» **MATERIAL SUPPLIED**:

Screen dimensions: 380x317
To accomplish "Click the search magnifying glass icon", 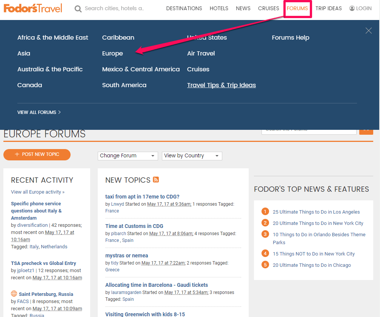I will coord(78,8).
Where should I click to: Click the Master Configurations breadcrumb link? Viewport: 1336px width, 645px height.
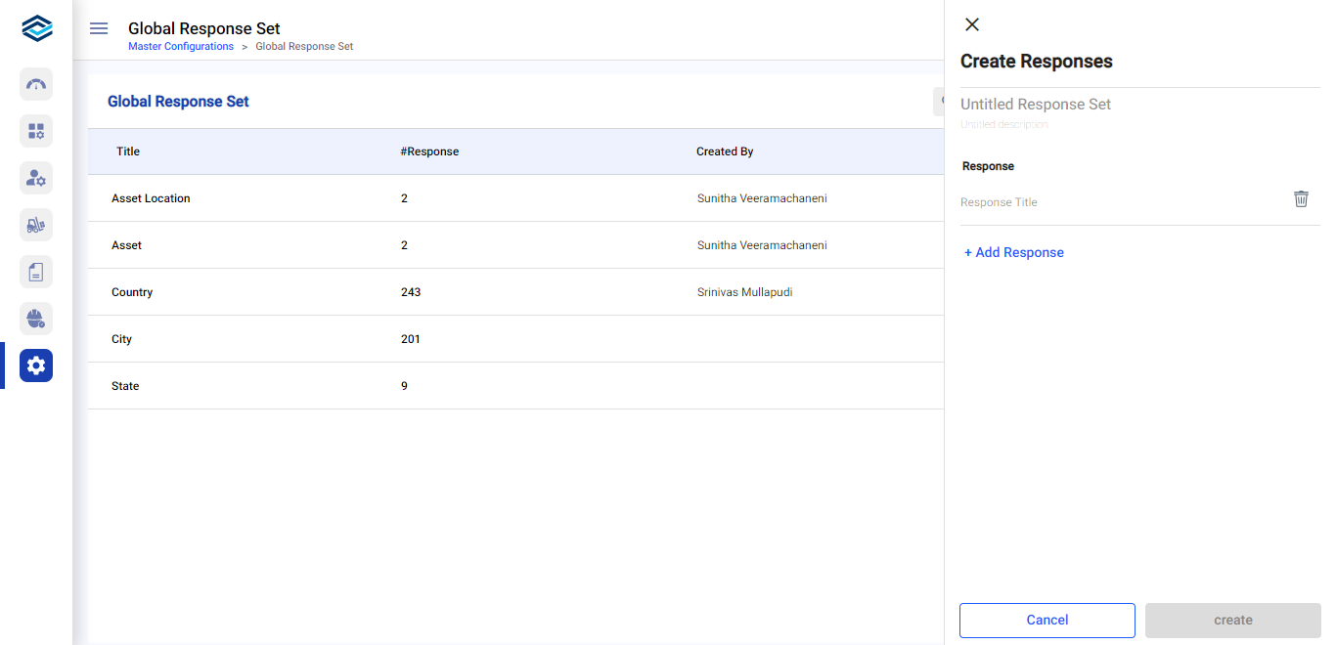(x=181, y=47)
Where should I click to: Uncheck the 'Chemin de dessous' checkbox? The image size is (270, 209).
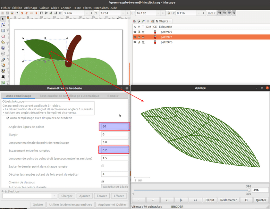103,182
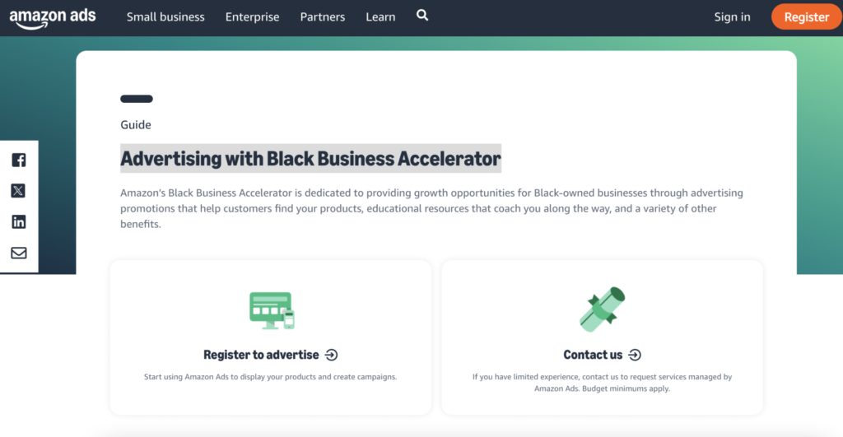
Task: Click the Amazon Ads logo
Action: (x=53, y=17)
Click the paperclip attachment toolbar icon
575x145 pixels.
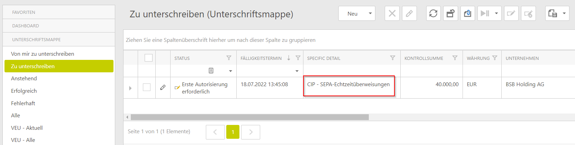tap(467, 13)
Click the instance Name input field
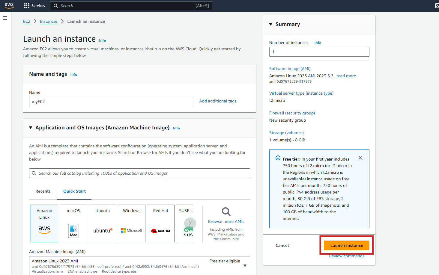The image size is (439, 275). tap(111, 102)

» **PROMPT**:
Within the listing above, find the line containing "575x145 pixels.", then print it and every line after it exactly, leaving out pictures.

» **RESULT OF THIS EXERCISE**:
575x145 pixels.
tap(467, 13)
Click the instance Name input field
The image size is (439, 275). tap(111, 102)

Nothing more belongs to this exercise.